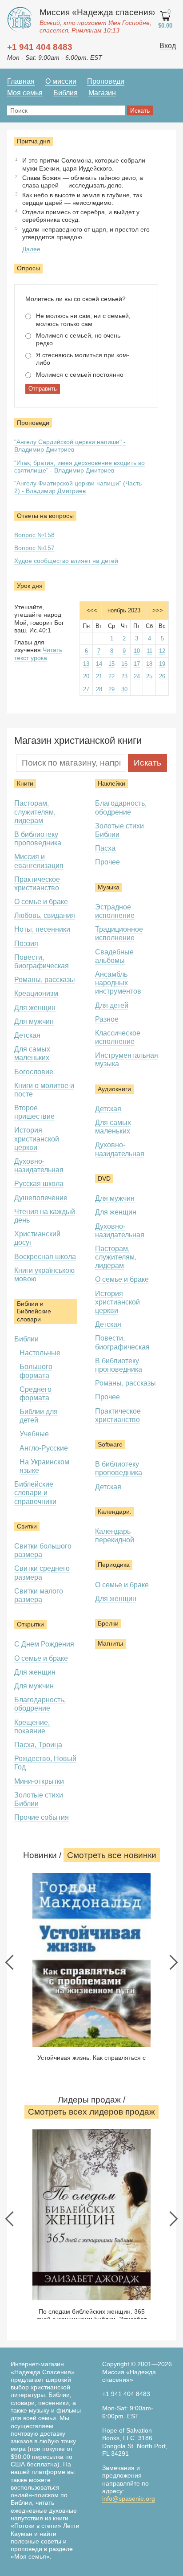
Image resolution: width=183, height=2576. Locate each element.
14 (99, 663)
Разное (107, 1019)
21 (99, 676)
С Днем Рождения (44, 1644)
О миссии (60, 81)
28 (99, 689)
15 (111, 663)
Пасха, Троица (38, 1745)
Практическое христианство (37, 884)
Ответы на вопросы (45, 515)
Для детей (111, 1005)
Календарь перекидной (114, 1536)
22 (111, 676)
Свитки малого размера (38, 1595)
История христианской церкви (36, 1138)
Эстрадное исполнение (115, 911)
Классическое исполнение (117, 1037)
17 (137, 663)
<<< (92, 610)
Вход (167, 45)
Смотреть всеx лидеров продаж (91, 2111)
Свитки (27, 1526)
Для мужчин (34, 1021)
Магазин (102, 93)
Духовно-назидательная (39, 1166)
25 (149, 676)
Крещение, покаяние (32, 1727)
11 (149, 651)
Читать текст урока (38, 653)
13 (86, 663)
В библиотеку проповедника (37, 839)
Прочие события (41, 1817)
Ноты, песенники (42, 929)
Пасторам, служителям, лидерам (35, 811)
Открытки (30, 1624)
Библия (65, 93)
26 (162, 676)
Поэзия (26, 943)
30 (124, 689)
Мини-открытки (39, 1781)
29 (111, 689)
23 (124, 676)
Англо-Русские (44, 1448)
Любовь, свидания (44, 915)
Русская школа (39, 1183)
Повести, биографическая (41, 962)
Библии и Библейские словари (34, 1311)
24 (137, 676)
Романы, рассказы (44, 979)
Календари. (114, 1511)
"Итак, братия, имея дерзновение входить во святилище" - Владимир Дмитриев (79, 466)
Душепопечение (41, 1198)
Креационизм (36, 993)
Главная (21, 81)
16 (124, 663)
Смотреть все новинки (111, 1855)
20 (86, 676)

...

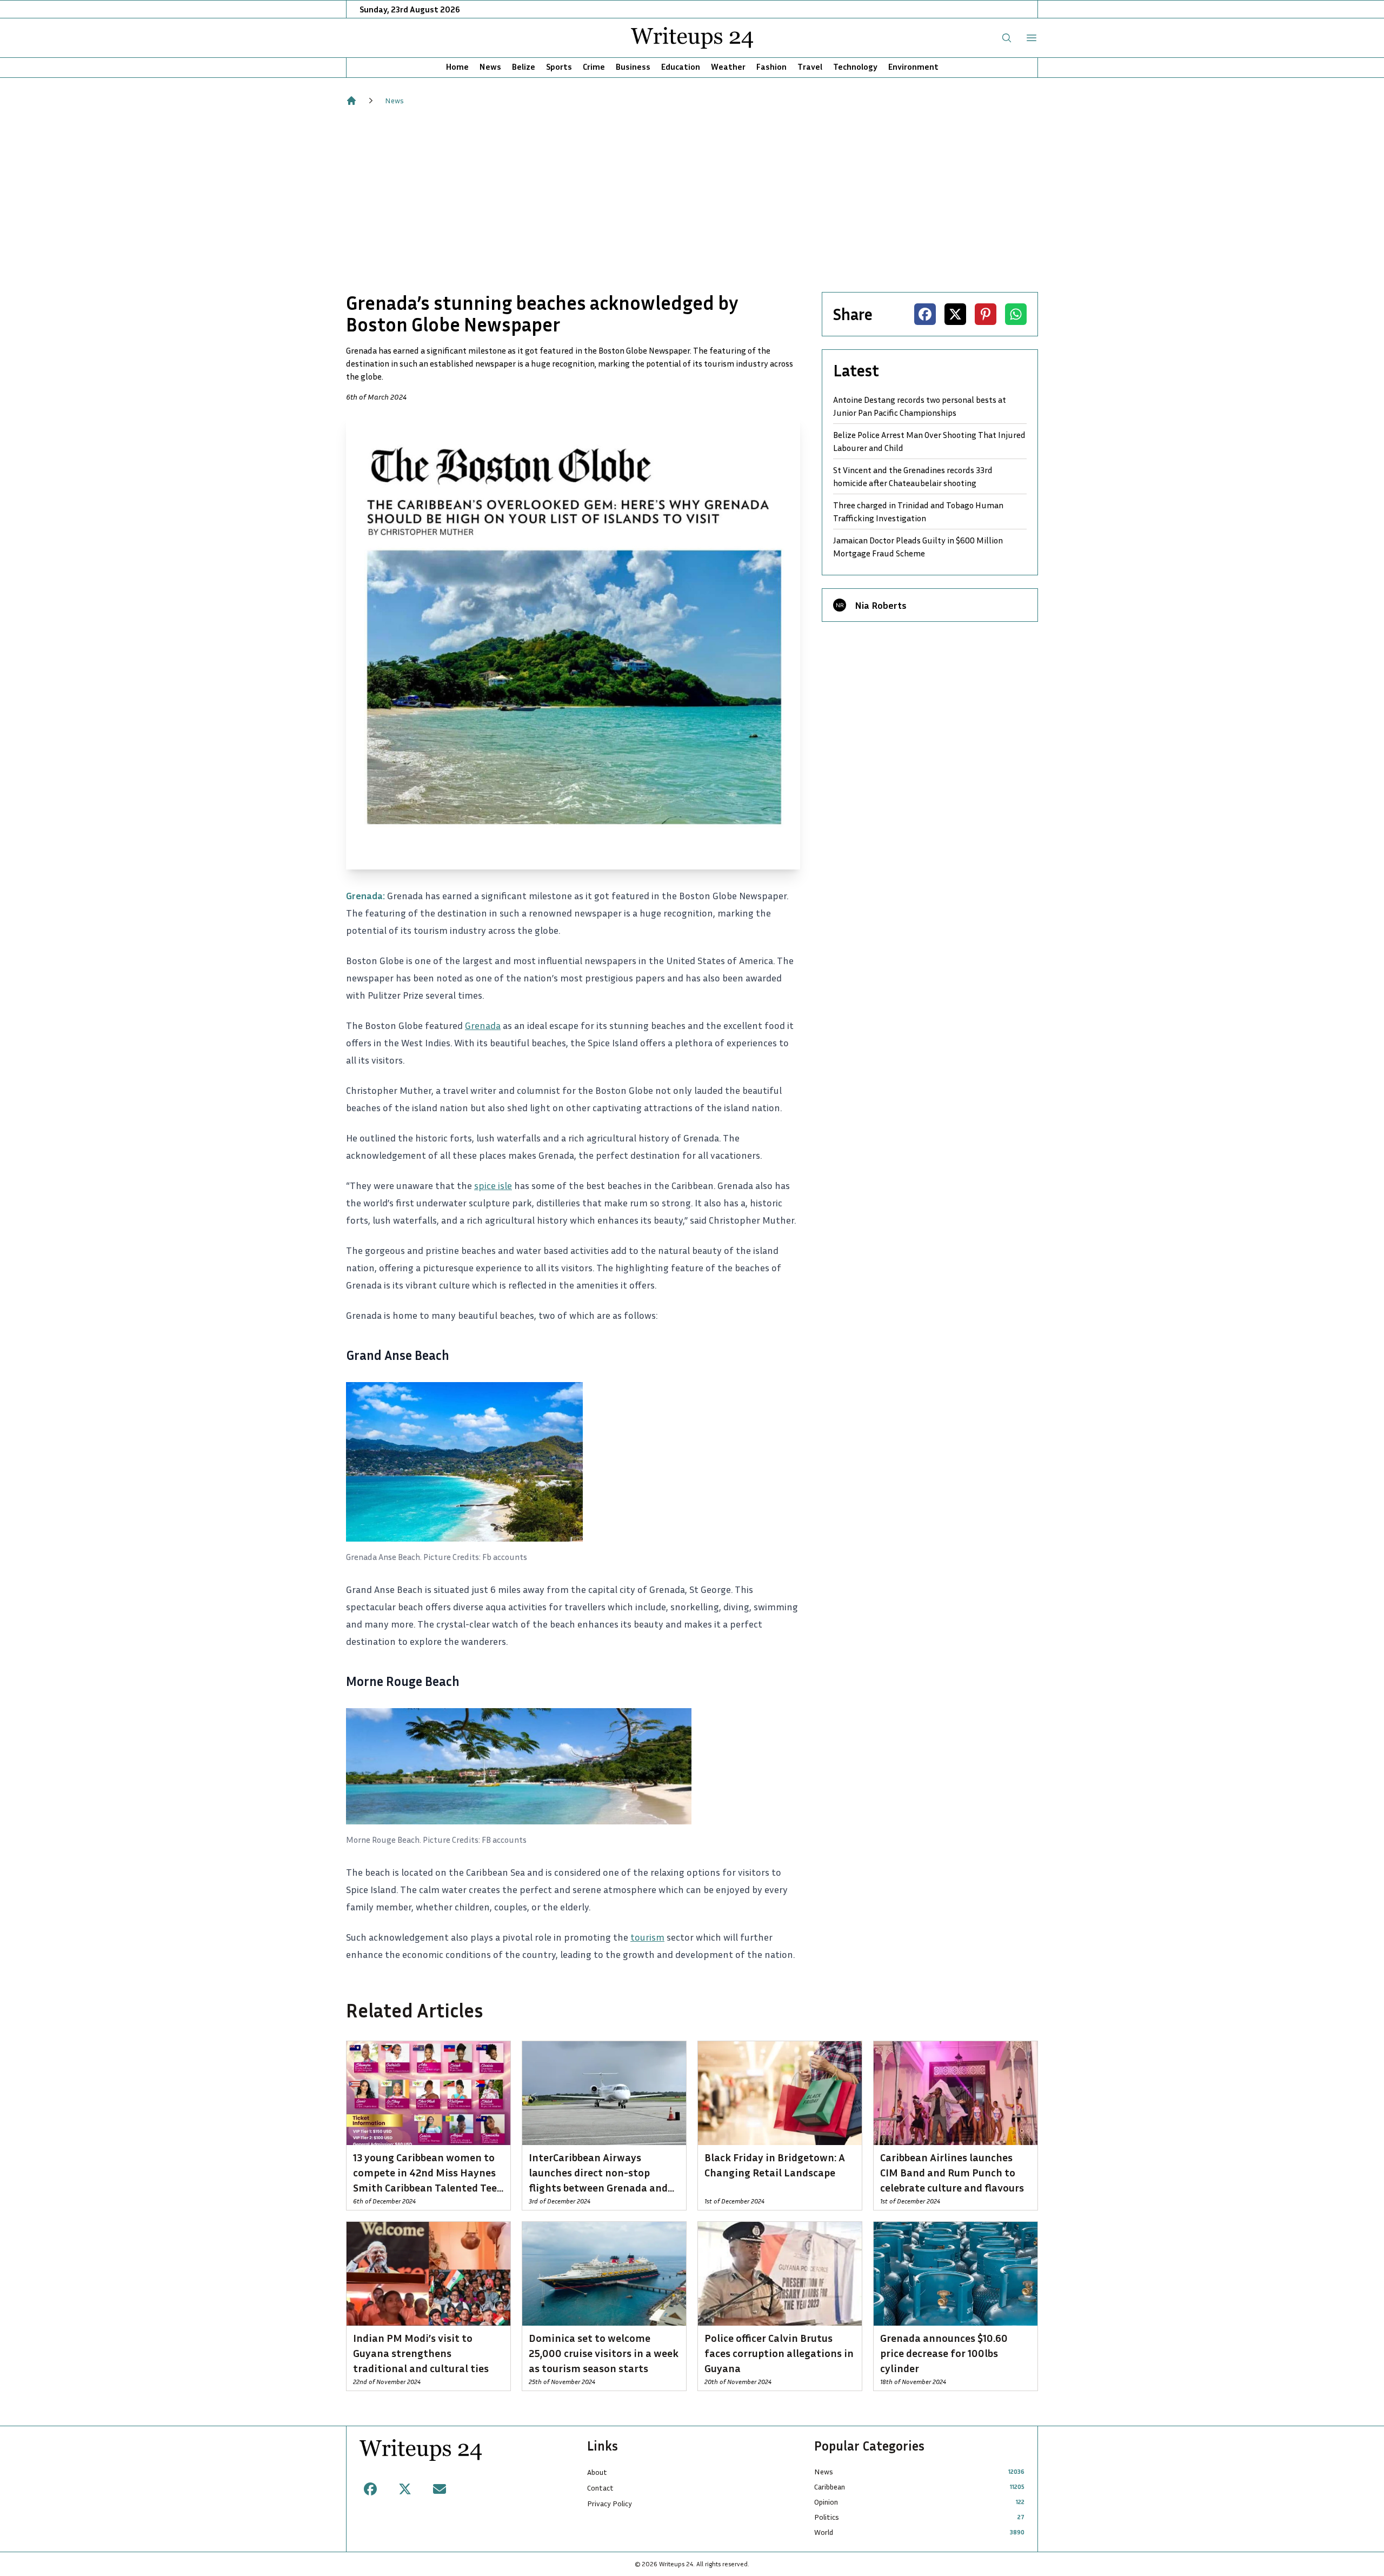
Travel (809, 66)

==

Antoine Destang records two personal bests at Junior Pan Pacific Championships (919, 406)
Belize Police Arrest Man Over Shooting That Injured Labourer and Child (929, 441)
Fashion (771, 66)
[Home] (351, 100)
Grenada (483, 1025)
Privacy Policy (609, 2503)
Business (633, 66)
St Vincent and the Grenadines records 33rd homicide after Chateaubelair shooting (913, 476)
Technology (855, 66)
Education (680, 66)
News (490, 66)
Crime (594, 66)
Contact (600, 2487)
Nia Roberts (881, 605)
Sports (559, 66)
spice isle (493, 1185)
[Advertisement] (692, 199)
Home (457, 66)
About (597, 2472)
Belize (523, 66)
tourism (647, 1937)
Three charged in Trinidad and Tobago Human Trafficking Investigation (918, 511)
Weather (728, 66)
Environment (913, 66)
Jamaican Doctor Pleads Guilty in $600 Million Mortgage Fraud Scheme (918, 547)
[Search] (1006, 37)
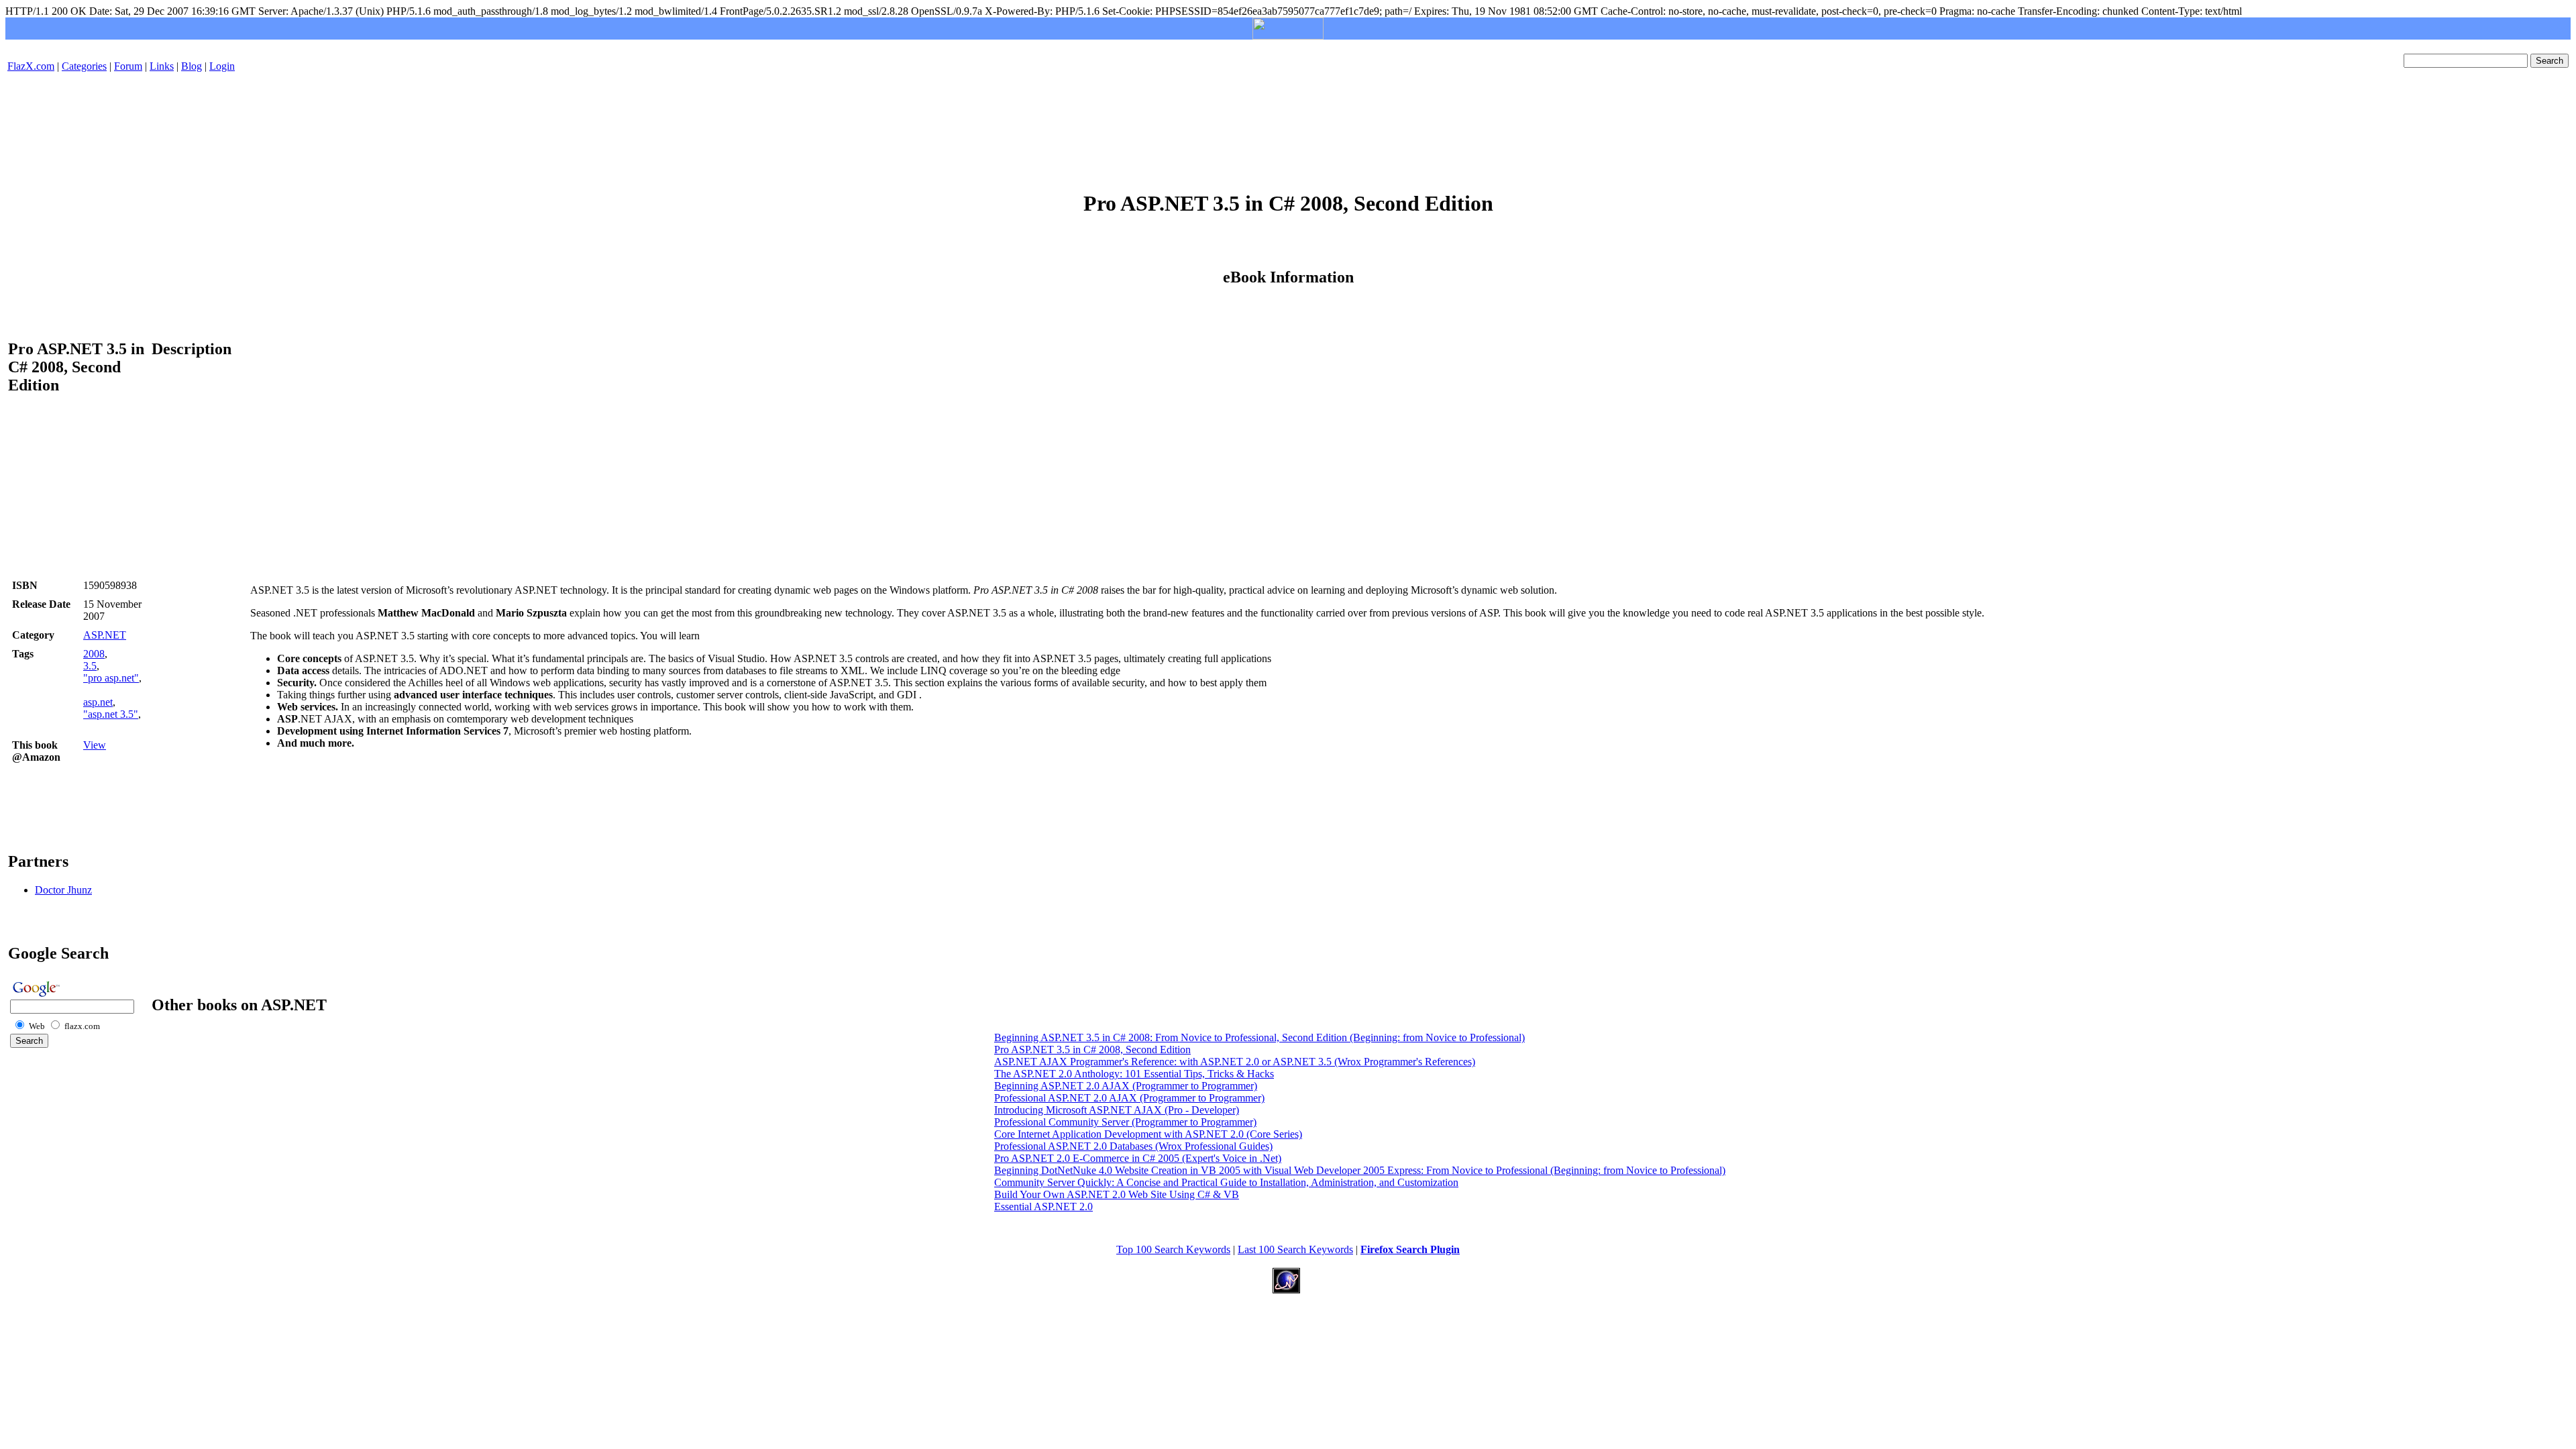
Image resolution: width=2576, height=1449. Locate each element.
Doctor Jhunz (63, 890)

Task brief: How many lines of the listing include the string "Belize"? Give only the number.

Response: 2